TCP vs UDP

This blog post discusses the differences between Transmission Control Protocol and User Datagram Protocol.

TCP vs UDP

TCP

TCP stands for Transmission Control Protocol. In a TCP connection, before any data is sent, a three way handshake happens between the client and the server. The completion of this three way handshake indicates that the TCP connection has been established.

The Three-Way Handshake

The TCP Three-Way Handshake establishes the connection between the client and the server.

  • The client first sends a packet to the server with a SYN flag.
  • If the server is open to accepting requests, it will respond with a packet with SYN - ACK flag. The ACK flag is used to acknowledge the earlier packet was received by the server.
  • Now, the client sends a ACK flag back to the server, and as they both have acknowledged the packets, they create a connection which will begin the actual data transfer process.
  • A FIN flag is sent to end the connection.

Note:

  • SYN - Synchronize ; used to initiate a connection
  • ACK - Acknowledgement ; used to acknowledge or confirm that the previous message was received
  • FIN - Finish ; used to terminate the connection

Pros

  • Every packet you send will get delivered and you'll get an acknowledgement that it has been received
  • It is connection based
  • The packets are ordered
  • Congestion control ; it controls the traffic, allows only a few packets at a time so that packets are sent only when the network can handle it

Cons

  • The packets are larger and as a result usually it requires more bandwidth
  • It is slower than UDP
  • It is stateful and having too many connections can occupy the server's memory and might DoS (Denial of Service) it

Demo

Before we do this, I recommend you to spin up Wireshark and observe the packet flow. You can set a filter to look for TCP connection to 0.0.0.0 on port 4444. To do this, open Wireshark, choose your loopback interface, and then in the filter, type tcp.port == 4444 and start the packet capture.

Wireshark TCP Packet Capture
# start a netcat listener, -l means listen
nc -l 0.0.0.0 4444
# open another terminal and connect to it via netcat
nc 0.0.0.0 4444
# send any message and you will see it in your listener as well
tcp message
# go to your listener terminal and send a reply
tcp reply 
<CTRL+C> # end the connection 

You should see the above listing as soon as you establish a TCP connection there. The first 2 lines indicate three-way handshake.  

When, you close the connection, you should see a packet with a FIN flag.

If you right click it any of the packets there and hit Follow > TCP Stream you should be able to see the messages there.

TCP Stream

Now, you can stop the packet capture or play around with it futher if you want to.

UDP

UDP stands for User Datagram Protocol.

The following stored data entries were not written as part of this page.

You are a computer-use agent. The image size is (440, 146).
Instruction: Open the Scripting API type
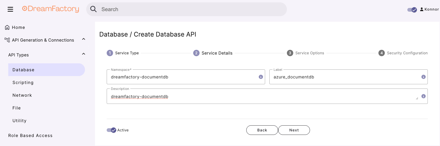pyautogui.click(x=23, y=82)
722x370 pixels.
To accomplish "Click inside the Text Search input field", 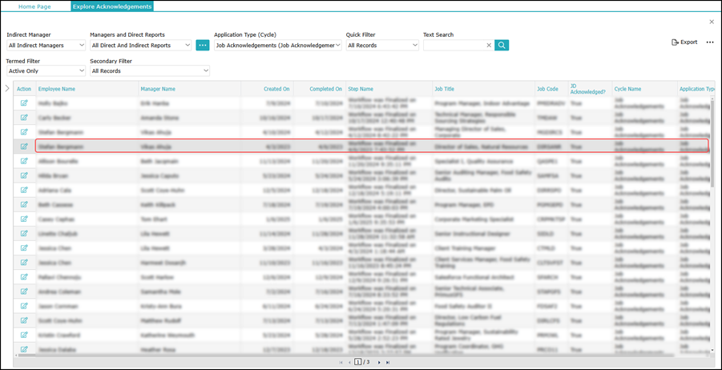I will (x=454, y=46).
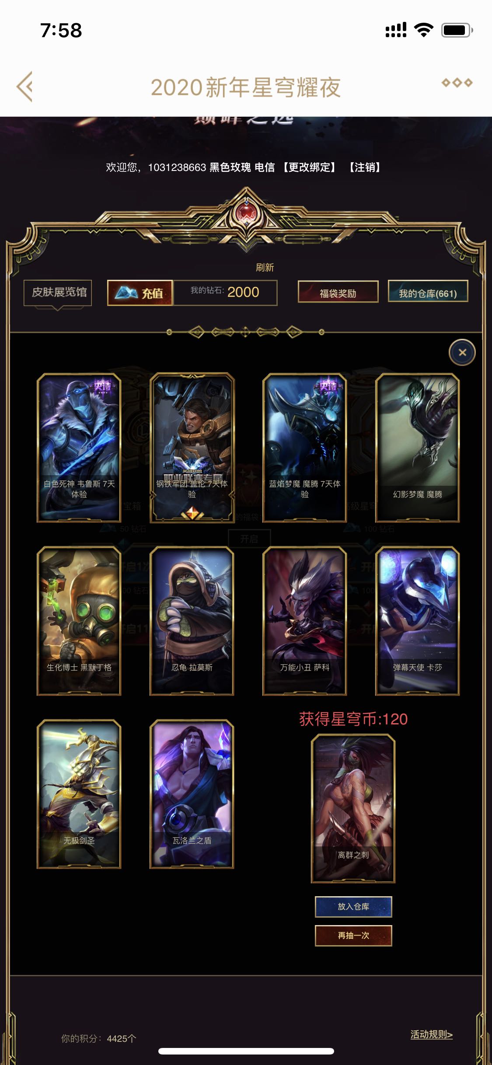492x1065 pixels.
Task: Click 再抽一次 draw again button
Action: point(353,936)
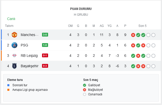162x105 pixels.
Task: Open Manchester United's live 3-0 score badge
Action: pos(45,35)
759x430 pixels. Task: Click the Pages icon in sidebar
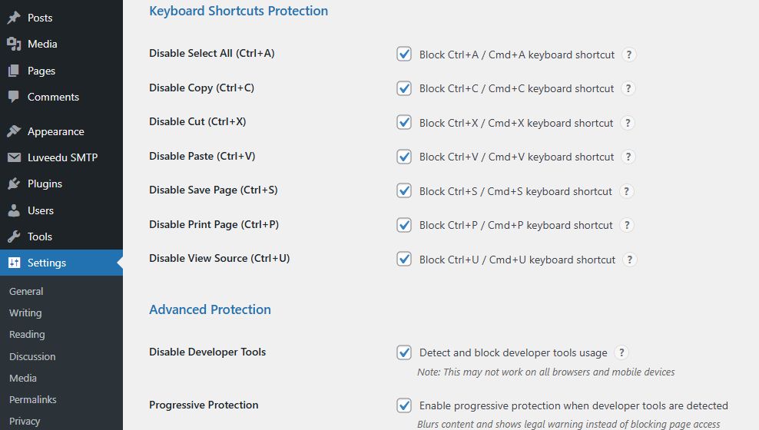14,71
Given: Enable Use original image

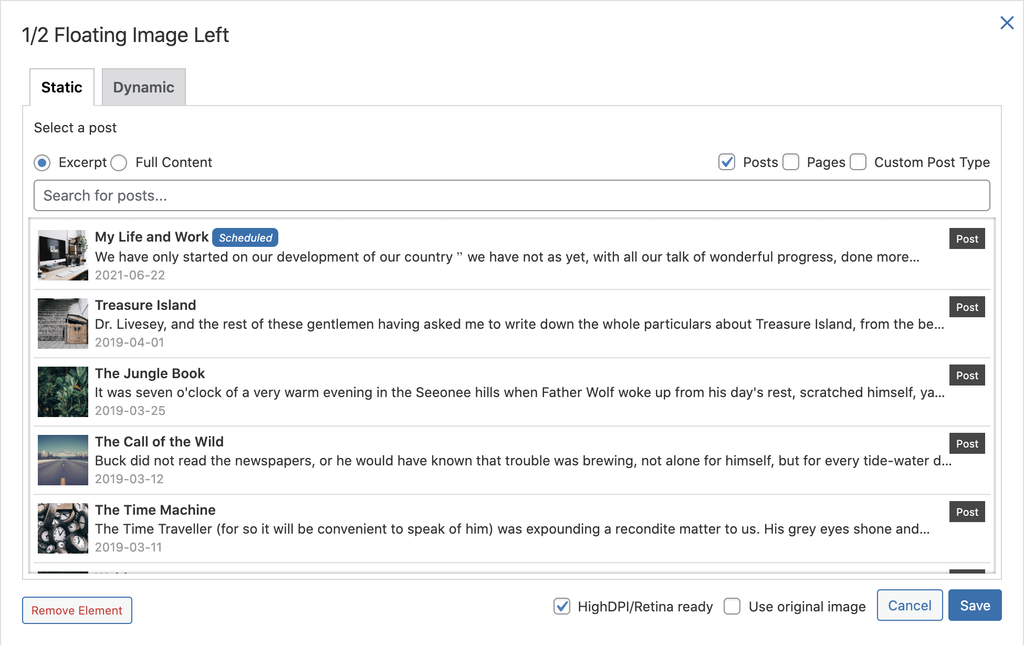Looking at the screenshot, I should click(732, 607).
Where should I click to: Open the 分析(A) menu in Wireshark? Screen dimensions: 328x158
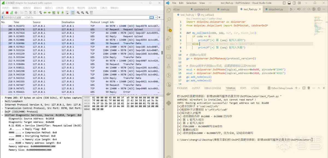click(x=60, y=8)
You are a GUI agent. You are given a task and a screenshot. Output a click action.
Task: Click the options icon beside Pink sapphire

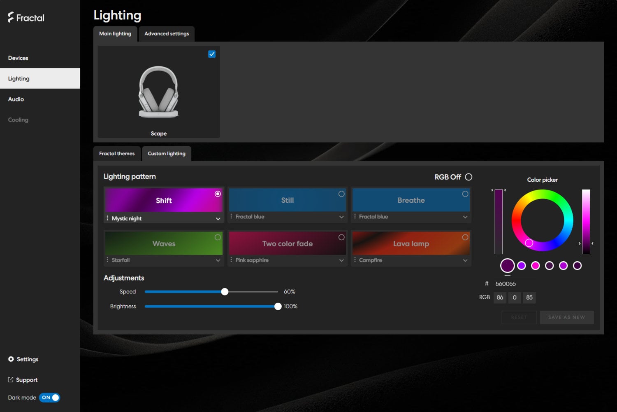[x=232, y=260]

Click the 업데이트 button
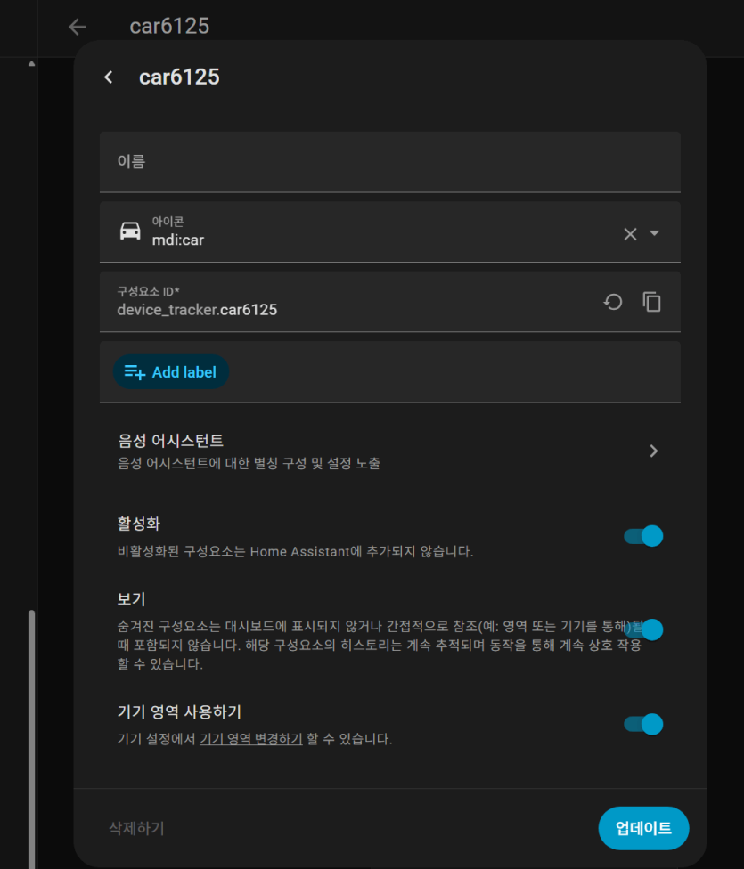coord(643,828)
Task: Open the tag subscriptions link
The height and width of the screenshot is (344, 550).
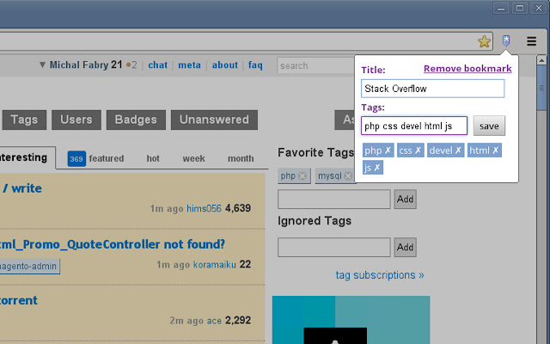Action: pos(380,275)
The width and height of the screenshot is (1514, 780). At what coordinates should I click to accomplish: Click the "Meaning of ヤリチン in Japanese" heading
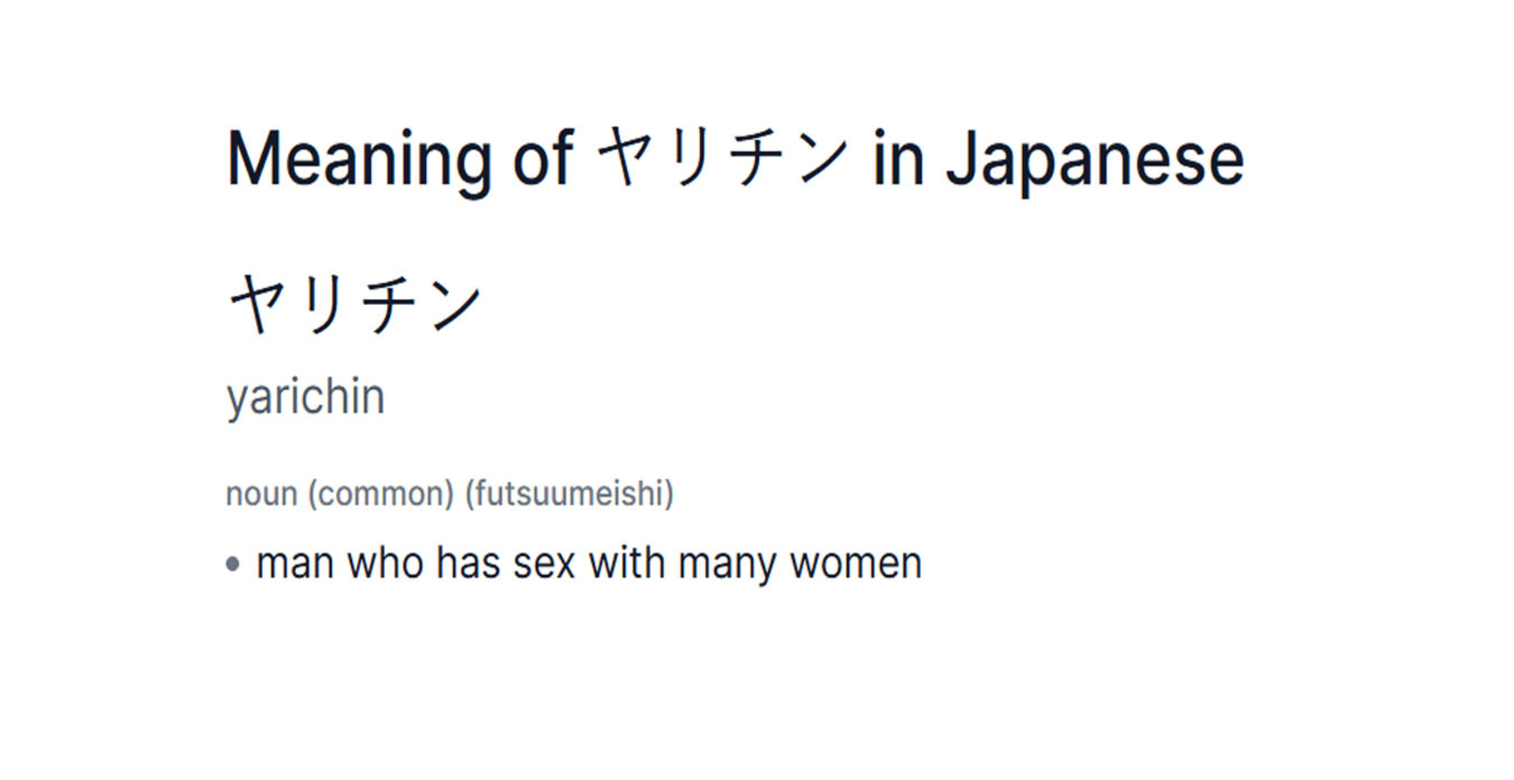click(735, 159)
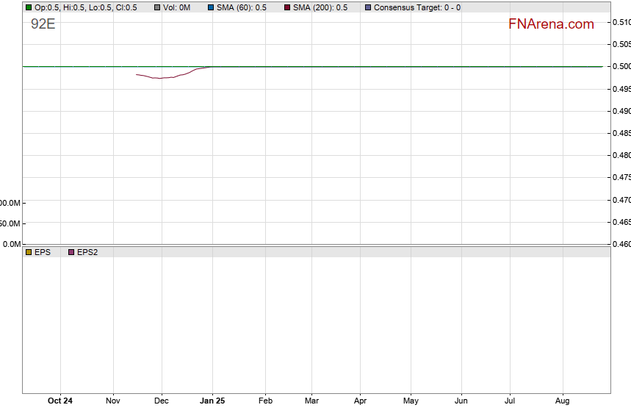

In UDP, packets are sent without previously establishing a connection. The packet may or may not reach the other party. This is why, UDP is often referred to as unreliable. However, nowadays, usually the packet loss isn't as high as it used to be back in the day. And that's why we are seeing the rise of protocols such as QUIC.

Pros

  • It has smaller packets as there's no extra headers like in TCP and because of that, the bandwidth required is usually less
  • It is usually faster than TCP
  • It is stateless

Cons

  • There is no acknowledgement that a packet has been delivered, all we know if that we have sent it, it may or may not reach the other party
  • It is connectionless
  • There is no congestion control
  • The packets aren't usually ordered

Demo

Again, before we do this, I recommend you to spin up Wireshark and observe the packet flow. You can set a filter to look for UDP connection to 0.0.0.0 on port 4444. To do this, open Wireshark, choose your loopback interface and in the filter, type udp.port == 4444 and start the packet capture.

# start a netcat listener, -u means, udp and -l means, listen  
nc -ul 0.0.0.0 4444
# open another terminal and connect to it via netcat
nc 0.0.0.0 4444
# send any message and you will see it in your listener as well
tcp message
# go to your listener terminal and send a reply
tcp response 
<CTRL+C> # end the connection 

Notice that when you "connect" to the UDP server, via your netcat client, no packet has been sent.

No Packet Sent when "connected" to UDP server

Now, try sending a message. And you should see one packet being sent.

One Message, One Packet, No Handshake

When you send a reply from the server, you should see another packet being sent.

Two Messages, Two Packets

Also, when you close the "connection" no packet is being sent to the server.

If you right click any of the two packets there and hit Follow > UDP Stream, you should see the messages that were sent.

That's all, now you know the difference between a TCP connection and a UDP connection. Play around with it and let me know if you have any doubts!